Archive for the ‘Apple 1’ Category

Mimeo’s back in stock

Monday, February 24th, 2014

Will be picking up the latest batch of Mimeos from the PCB fabricator this week (probably tomorrow). No changes from last batch.

At this point, I think I have some stock of all the PCBs that I have made since I started on this retro computer hobby.

Send an email if you have any questions or interest.

Kit and PCB status update and a question

Saturday, February 1st, 2014
  • Coming for VCF east – SWYFT card reproduction kits – special introductory price if you join my SWYFT Card soldering Workshop – $40, drop me an email to register. Part of the proceeds goes to help support MARCH. After VCF east, price goes to $50.
  • Mimeo’s – out of stock – expect to have new batch around end of February
  • Datanetics PCBs – 1 left – rerun timing TBD
  • Brain Boards – 9 left – Note that I’m going to try move the remaining Brain Board kits over the next few months.
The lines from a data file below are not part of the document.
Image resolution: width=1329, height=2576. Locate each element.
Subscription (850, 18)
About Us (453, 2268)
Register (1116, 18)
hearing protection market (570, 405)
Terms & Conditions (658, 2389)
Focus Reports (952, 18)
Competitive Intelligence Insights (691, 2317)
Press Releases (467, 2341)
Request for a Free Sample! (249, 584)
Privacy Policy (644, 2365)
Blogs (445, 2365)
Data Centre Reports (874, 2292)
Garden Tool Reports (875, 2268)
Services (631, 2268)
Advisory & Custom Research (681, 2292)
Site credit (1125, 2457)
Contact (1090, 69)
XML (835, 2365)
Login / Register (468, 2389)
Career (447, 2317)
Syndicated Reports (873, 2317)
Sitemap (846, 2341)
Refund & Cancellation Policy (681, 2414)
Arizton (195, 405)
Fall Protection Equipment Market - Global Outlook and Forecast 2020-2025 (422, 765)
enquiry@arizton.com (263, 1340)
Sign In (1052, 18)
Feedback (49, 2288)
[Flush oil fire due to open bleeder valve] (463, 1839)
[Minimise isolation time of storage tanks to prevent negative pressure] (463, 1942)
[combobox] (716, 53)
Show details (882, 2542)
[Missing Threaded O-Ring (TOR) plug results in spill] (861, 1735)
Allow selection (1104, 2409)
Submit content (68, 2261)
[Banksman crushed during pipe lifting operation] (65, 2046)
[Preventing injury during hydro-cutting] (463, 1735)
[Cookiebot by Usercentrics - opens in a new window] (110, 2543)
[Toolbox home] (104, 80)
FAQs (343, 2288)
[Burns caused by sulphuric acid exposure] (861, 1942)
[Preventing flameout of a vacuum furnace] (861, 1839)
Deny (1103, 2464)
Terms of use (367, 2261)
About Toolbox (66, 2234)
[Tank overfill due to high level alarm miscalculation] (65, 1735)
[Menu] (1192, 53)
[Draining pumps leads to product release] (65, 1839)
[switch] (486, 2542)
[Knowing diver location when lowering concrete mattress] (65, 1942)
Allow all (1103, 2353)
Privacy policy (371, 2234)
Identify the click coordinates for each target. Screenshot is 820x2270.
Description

I might even list them on ebay, to clear them out. If you want one, time to get it, is now. A rerun is not likely to be in the “cards”. I have a vague idea for an enhanced firmware board that may or may not get traction someday in the future.
  • SUPERPROTO kits – 8 left – rerun TBD – these are slow sellers and I haven’t actually made any money on these. However, I find them useful for my own purposes, so I might do another run (someday).
  • ACI kits – plentiful (currently I’m running low on PROMs, but expect I’ll be able to find another batch without too much trouble)
  • PS/2 keyboard adapter kits – plentiful
  • A2 rev 0 – ample supply
  • SCELBI 8H – I have less than 10 8H board sets remaining. I’ll make extra SRAM PCBs, when needed. Front Panels are in limited supply (less than 15, I think). TTY boards are plentiful
  • Now for the question – should I call my Apple II rev 0 reproductions Mimeo IIs, even though they came first?

    Rev 0 Repro Progress and Retro Workshop Update

    Saturday, November 30th, 2013

    Apple II rev 0 Progress
    My revision of my original reproduction, the Apple rev 0, is coming along. This morning, I did an extensive design review of the 35th revision, and only found 3 things that needed “fixing”. I’ll probably repeat the effort tomorrow on revision 36. Hopefully that review passes cleanly. If so, I’ll get quotes, pick a vendor and kick off board fabrication next week.

    Projects in the Lab
    Like usual I have a lot of other projects in progress. Some have been in progress for while, others not. Here is a snapshot of my workshop. It keeps getting more crowded as time goes on.

    My Retro Workshop

    My Retro Workshop

    My “LAB” is currently setup for checking out the SCELBI TTY card, which is interfaced to an Apple II serial card, which also supports 110 baud current loop. The hardware is working, but I have to do some software work on the Apple II side of the serial current loop connection in order to make it usable. The standard Apple drivers seem just a bit quirky,as they are tied into Apple II monitor functionality. I was hoping to get by with Apple’s standard PROM drivers, but it looks like I’m going to have write a custom driver for interfacing to the SCELBI. I’m hoping to get the IIe running such that it works just like a real TTY, perhaps eventually including emulating paper tape using floppy discs. I decided to use the IIe instead of a II or IIplus because it supports 80 column output without extra plug in cards.

    SCELBI Galaxy
    I was hoping to make a video of the SCELBI running tiny SCELBAL basic and the SCELBI Galaxy program, which I recently got running. The Galaxy program is SCELBI’s version of the Star Trek game. It was published as documented source code in the SCELBI book “Galaxy”. I had to OCR a scan of the book and then covert it to the AS8 assembler format that I prefer. This took a considerable effort, but I was able to exactly reproduce the original program. When I first went to download it into a physical reproduction 4K SCELBI 8H, I discovered that there wasn’t enough room in memory for a boot loader and the game. I had to spend a lot of time creating a second version the source code to make it fit into 4K with room for a boot loader, without altering the play of the game. This was particularly difficult as the originally published source, didn’t have labels attached to any of the messages, just hard coded addresses pointing into a huge block of characters. In order to move anything in memory, I had to convert the hard coded addresses to labels and add the label to original block of bytes. Oh yeh, there were some page boundary assumptions that I also had to deal with. It wasn’t easy. Once I get the Apple IIe TTY emulation going, I’ll definitely make the video of both the Galaxy game and tiny SCELBAL running on the 8H.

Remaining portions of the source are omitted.